Provided passage ▸
::::

1931 jazz song written by Herman Hupfeld

"As Time Goes By" is a jazz song written by Herman Hupfeld in 1931. It became famous when it was featured in the 1942 film Casablanca, sung by Dooley Wilson as Sam. The song was voted No. 2 on the AFI's 100 Years...100 Songs special, commemorating the best songs in film (surpassed only by "Over the Rainbow" sung by Judy Garland).

The song was covered among others by Rudy Vallee, Billie Holiday, Jimmy Durante, Louis Armstrong, Frank Sinatra, Nancy Sinatra, Natalie Cole, Harry Nilsson, Carly Simon, Vera Lynn, Bob Dylan, Bryan Ferry and Josh Groban. It was also the title and theme song of the 1990s British romantic sitcom As Time Goes By.
National Public Radio (NPR) included it in its "NPR 100", a 1999 list of the most important American musical works of the 20th century as compiled by NPR's music editors. The song is a popular reflection of nostalgia and often used in films and series reflecting this feeling. Since 1999, an instrumental version of the song's closing bars has accompanied the studio logo of many Warner Bros. Pictures, Warner Bros. Pictures Animation and Warner Bros. Television productions, in reference to the studio's production of Casablanca.

==Background==
Herman Hupfeld wrote "As Time Goes By" for the Broadway musical Everybody's Welcome, which opened on October 31, 1931. In the original show, the song was sung by Frances Williams. It was first recorded by Rudy Vallée on July 25, 1931, for Victor Records, then also by Jacques Renard and his Orchestra on Brunswick Records and Fred Rich. In 1932, Binnie Hale recorded the song. Elisabeth Welch included it in her cabaret act soon after it was released. In terms of popularity at the time, the song was a modest hit.

The song was reintroduced in the 1942 film Casablanca, where it was sung by Sam, portrayed by Dooley Wilson. Sam's piano accompaniment was played by a studio pianist, Jean Vincent Plummer; Wilson was a drummer. The melody is heard throughout the film as a leitmotif. Wilson was unable to make a commercial recording of the song at the time due to the 1942–44 musicians' strike. Unable to record new versions of the song, RCA Victor reissued the 1931 recording by Rudy Vallée, which became a number one hit eleven years after it was originally released. Brunswick also reissued the 1931 Jacques Renard recording.

::::

Dataset entries ▸
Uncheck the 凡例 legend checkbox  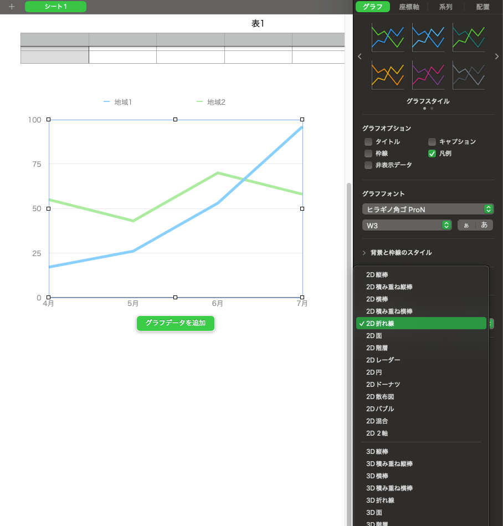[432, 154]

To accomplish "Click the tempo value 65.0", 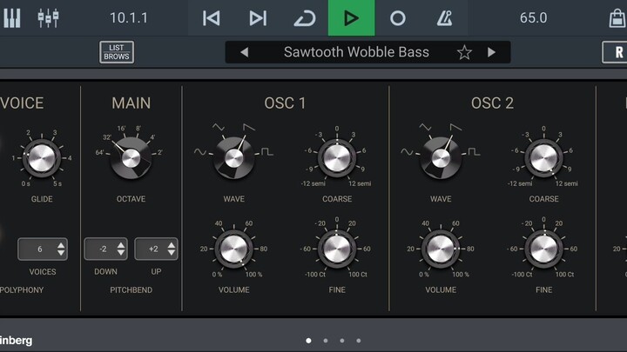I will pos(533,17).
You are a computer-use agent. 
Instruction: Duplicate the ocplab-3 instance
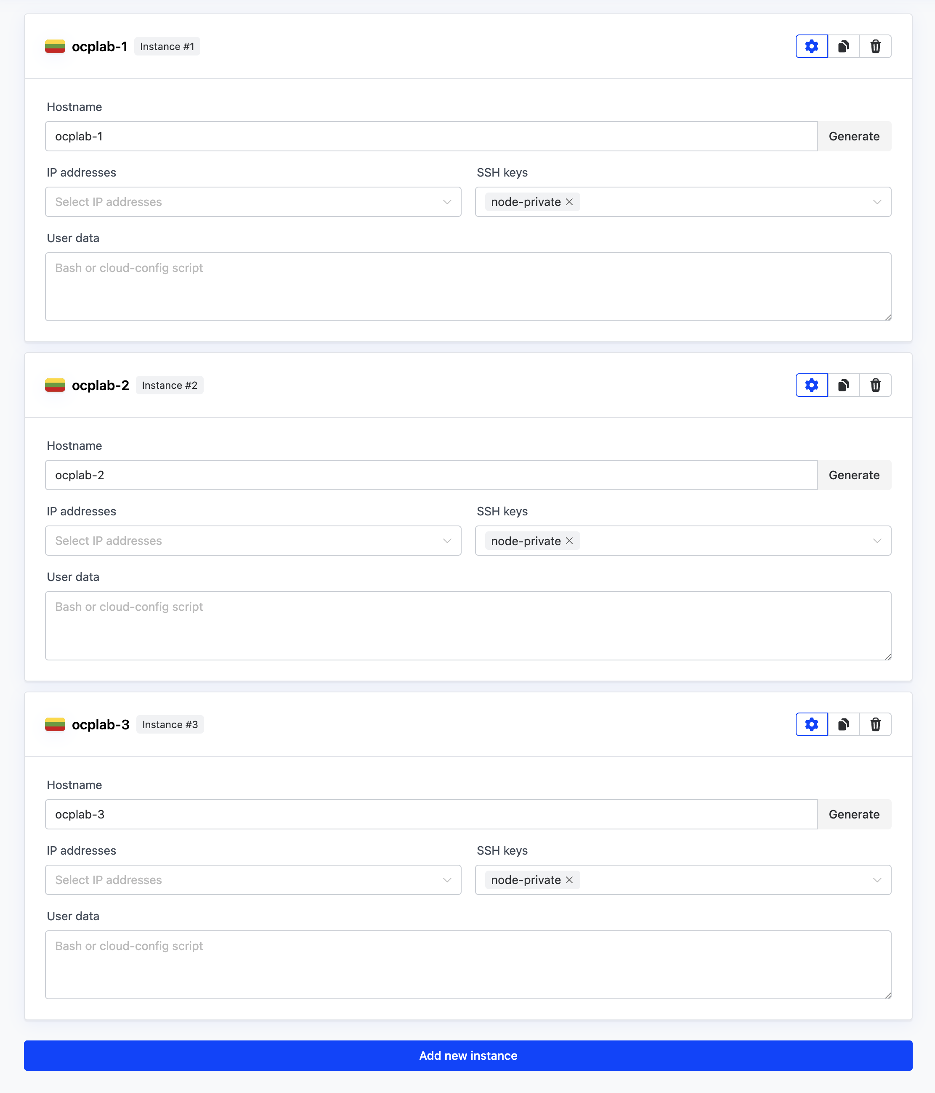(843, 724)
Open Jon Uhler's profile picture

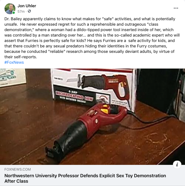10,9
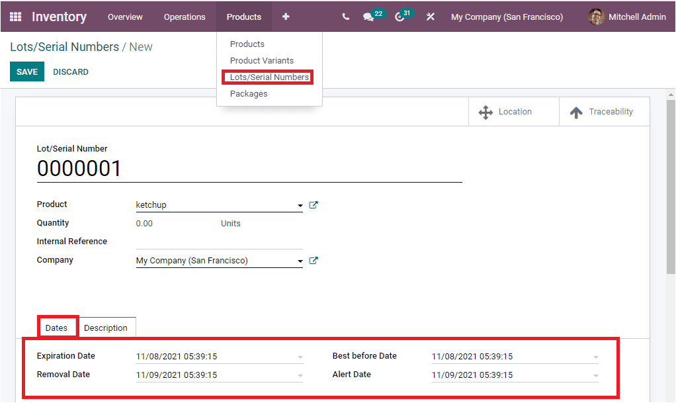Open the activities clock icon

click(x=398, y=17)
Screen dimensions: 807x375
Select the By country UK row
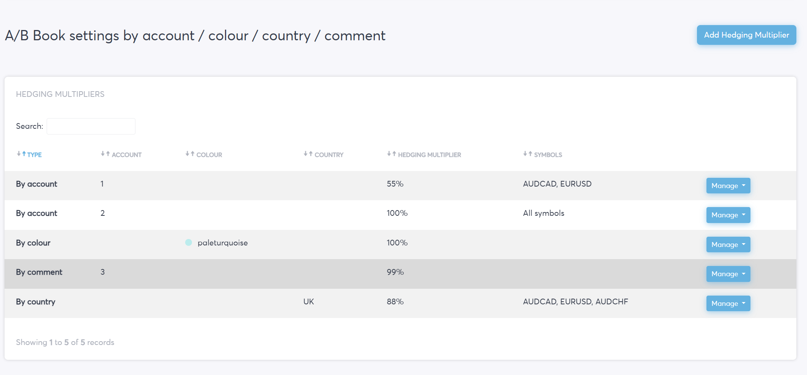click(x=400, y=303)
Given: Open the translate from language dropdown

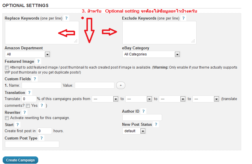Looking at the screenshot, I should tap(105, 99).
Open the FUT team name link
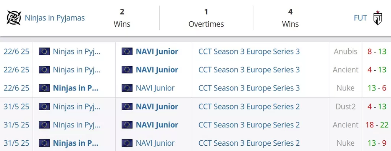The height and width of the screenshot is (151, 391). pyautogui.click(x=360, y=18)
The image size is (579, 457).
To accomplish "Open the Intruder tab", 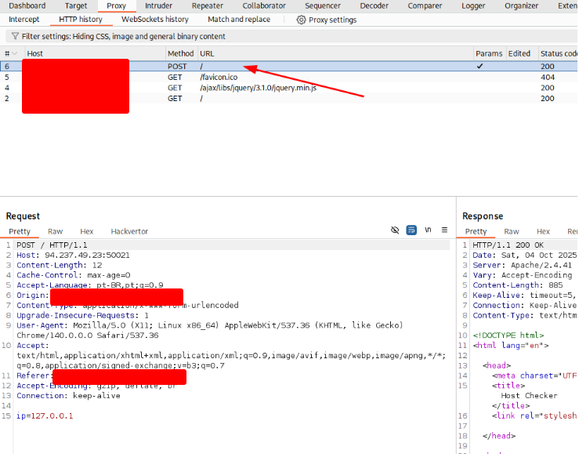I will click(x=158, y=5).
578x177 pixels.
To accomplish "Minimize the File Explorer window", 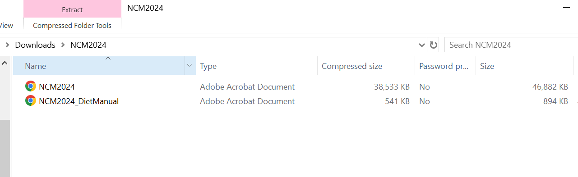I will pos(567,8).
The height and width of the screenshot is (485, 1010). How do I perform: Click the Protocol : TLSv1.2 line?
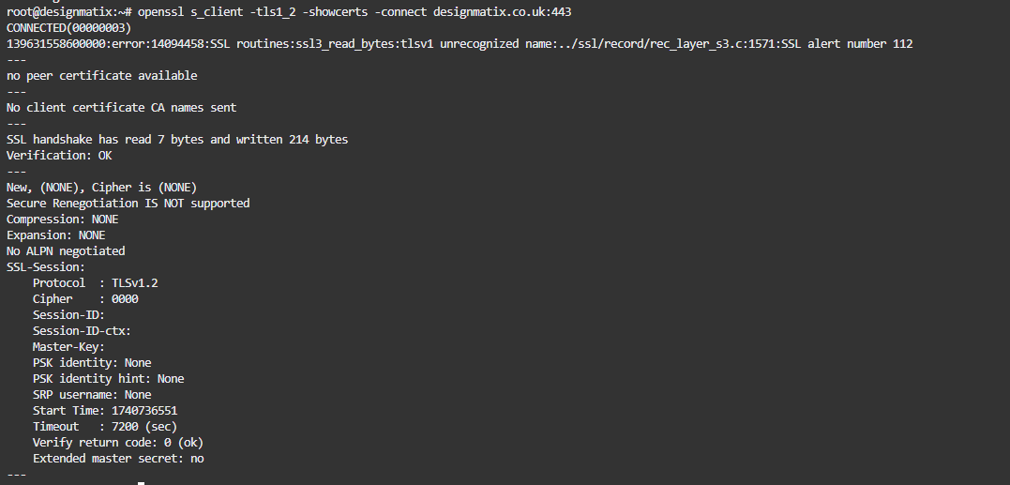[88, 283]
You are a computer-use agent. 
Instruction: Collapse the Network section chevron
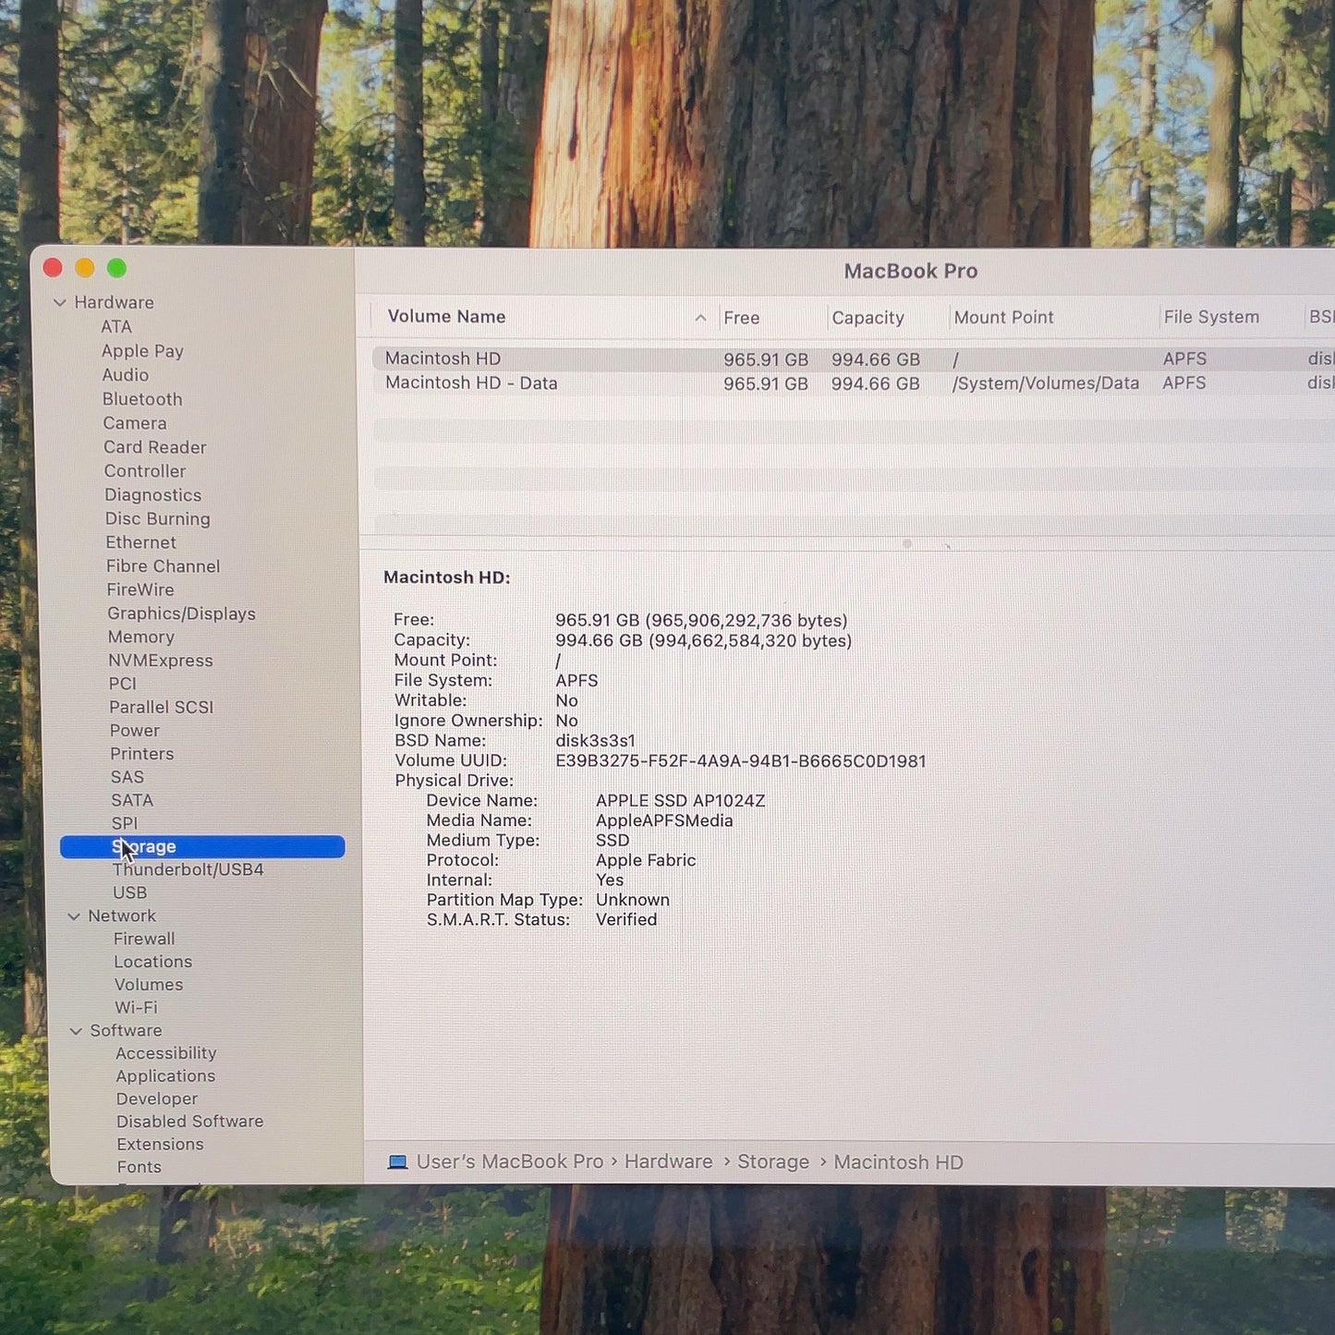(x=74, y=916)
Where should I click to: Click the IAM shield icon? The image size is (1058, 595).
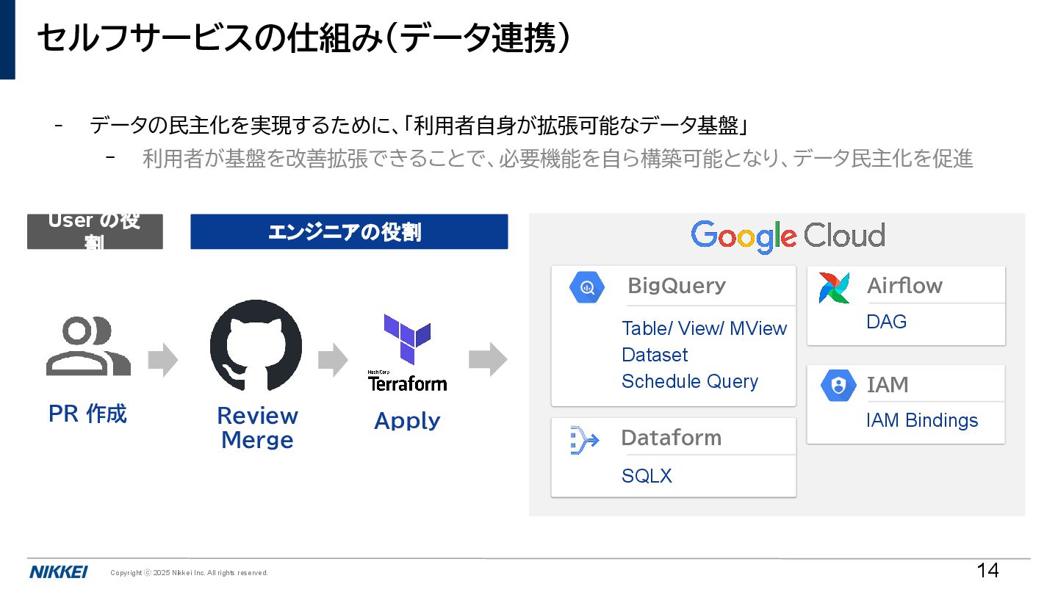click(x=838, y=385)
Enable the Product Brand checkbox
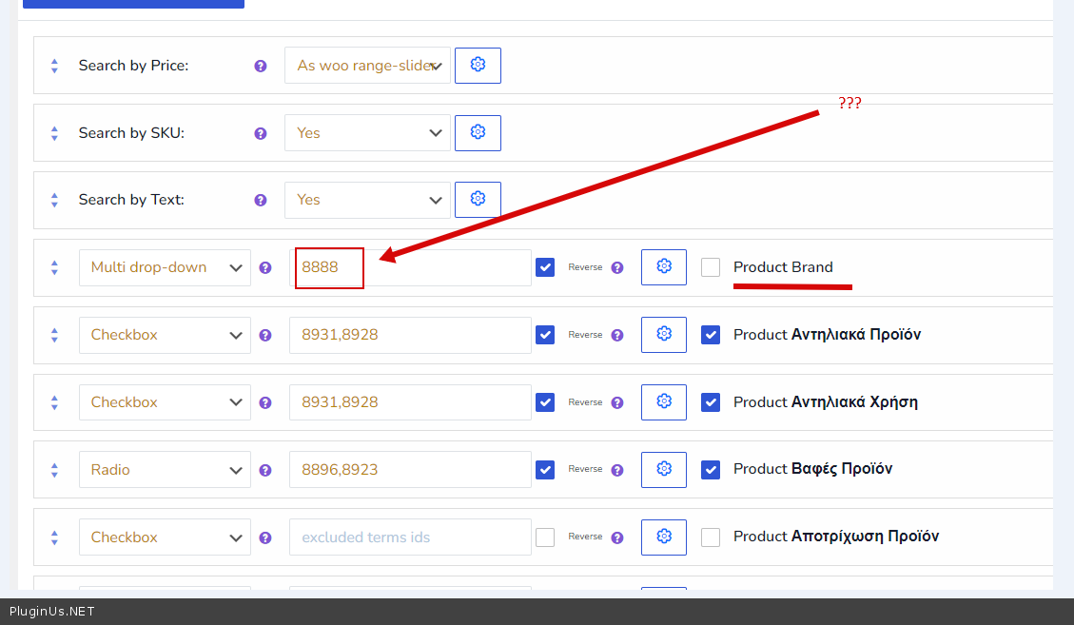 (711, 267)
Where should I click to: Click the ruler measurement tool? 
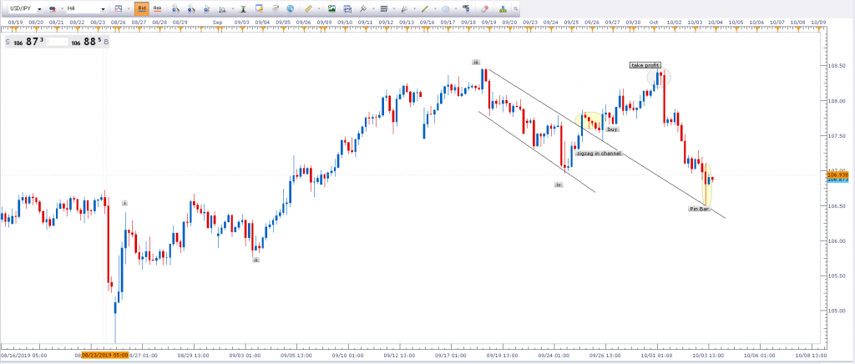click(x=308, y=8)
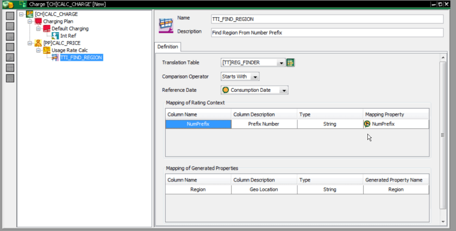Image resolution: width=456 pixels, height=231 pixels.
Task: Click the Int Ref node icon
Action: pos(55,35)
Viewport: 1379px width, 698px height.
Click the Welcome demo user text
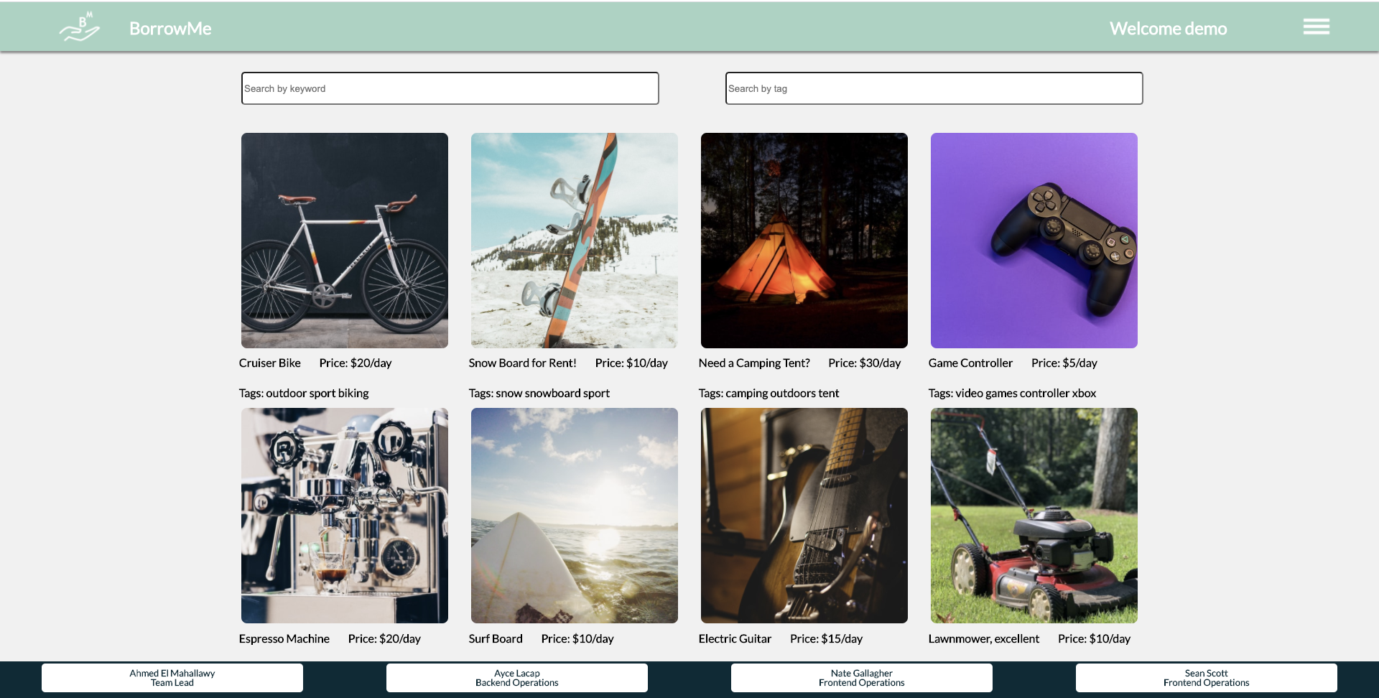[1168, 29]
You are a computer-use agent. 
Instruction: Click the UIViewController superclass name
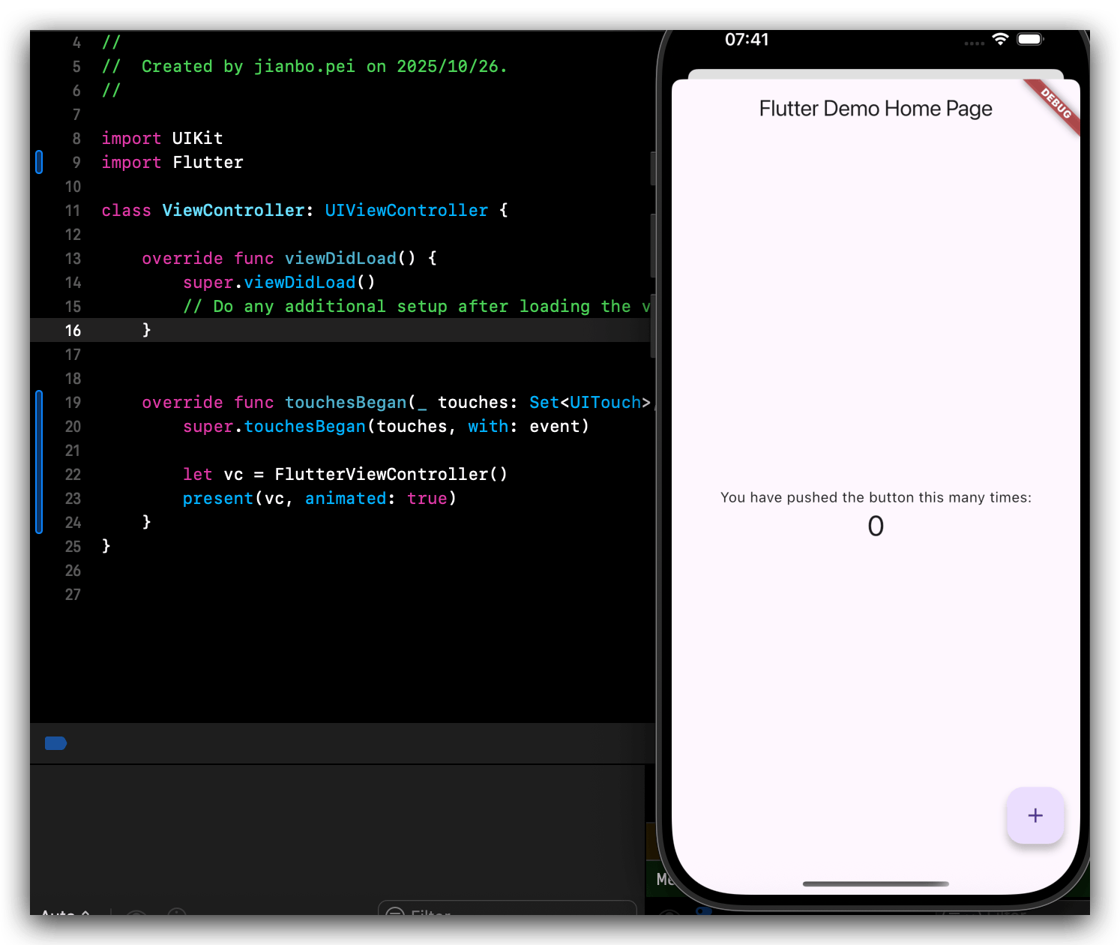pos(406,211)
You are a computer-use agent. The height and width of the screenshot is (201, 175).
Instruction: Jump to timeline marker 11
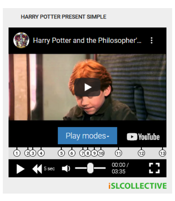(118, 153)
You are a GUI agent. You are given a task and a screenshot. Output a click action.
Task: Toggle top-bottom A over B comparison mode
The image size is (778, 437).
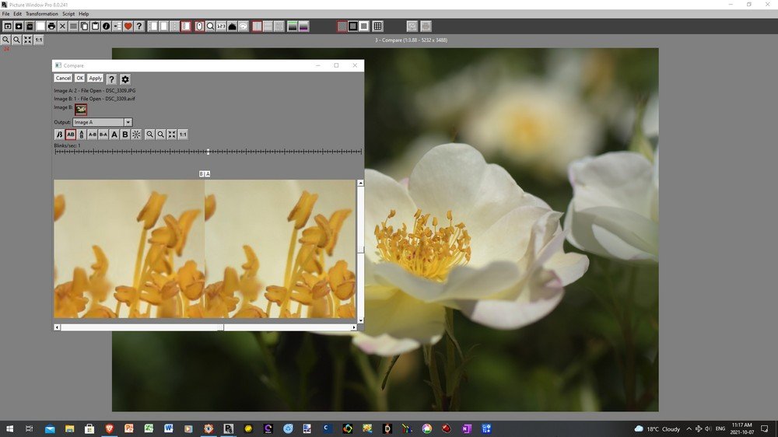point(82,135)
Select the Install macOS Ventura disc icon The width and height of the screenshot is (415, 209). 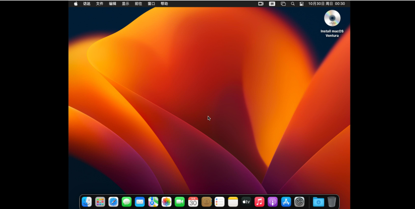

::::

To do ▸
1) Summarize the article on the song "As Time Goes By" in two sentences.
2) Extend the article on the song "As Time Goes By" past its final sentence.
The listing was taken from a different source than the article.

Results for each task ▸
1) "As Time Goes By" is a jazz song that Herman Hupfeld wrote in 1931 for the Broadway musical Everybody's Welcome, where it was a modest hit. It became famous when Dooley Wilson sang it as Sam in the 1942 film Casablanca, was later voted No. 2 on the AFI's 100 Years...100 Songs, and saw Rudy Vallée's 1931 recording reissued during the 1942–44 musicians' strike to become a number one hit.

2)
Hupfeld lived his whole life in Montclair, New Jersey, and was a regular customer at the Robin Hood Inn (now the Valley Regency), a tavern built in 1922 on Valley Road, then part of Upper Montclair. He spent many hours at the piano and wrote several of his songs in this tavern. A plaque on the second floor of the Valley Regency Catering Facility in Clifton, New Jersey, commemorates the song. He wrote more than 100 songs, including "Let's Put Out the Lights (and Go to Sleep)", and the popular Great Depression song "Are You Making Any Money?"

==Composition and lyrics==
The song was originally published in the key of E-flat major. In the film, as sung and played by "Sam", it was recorded in D-flat major. It has since been played in several keys, commonly C major, but also B-flat major, as in Frank Sinatra's recording, and other keys including A major and E-flat major.

Like many later singers, Wilson in Casablanca starts with "You must remember this, a kiss is just a kiss...", singing only the verses and refrain ("As time goes by"). He entirely omits the intro that put those "fundamental things" into context:
"This day and age we’re living in gives cause for apprehension,
With speed and new invention and things like third dimension.
Yet, we get a trifle weary with Mister Einstein’s theory,
So we must get down to earth, at times relax, relieve the tension.
No matter what the progress or what may yet be proved,
The simple facts of life are such they cannot be removed.". At least one version moves the intro into the middle of the song.

==Charts==
Wilson's version was commercially released in parts of the world in late 1977, including the UK, where it reached number 15 in January 1978, and Australia, where it peaked at number 86 in March 1978.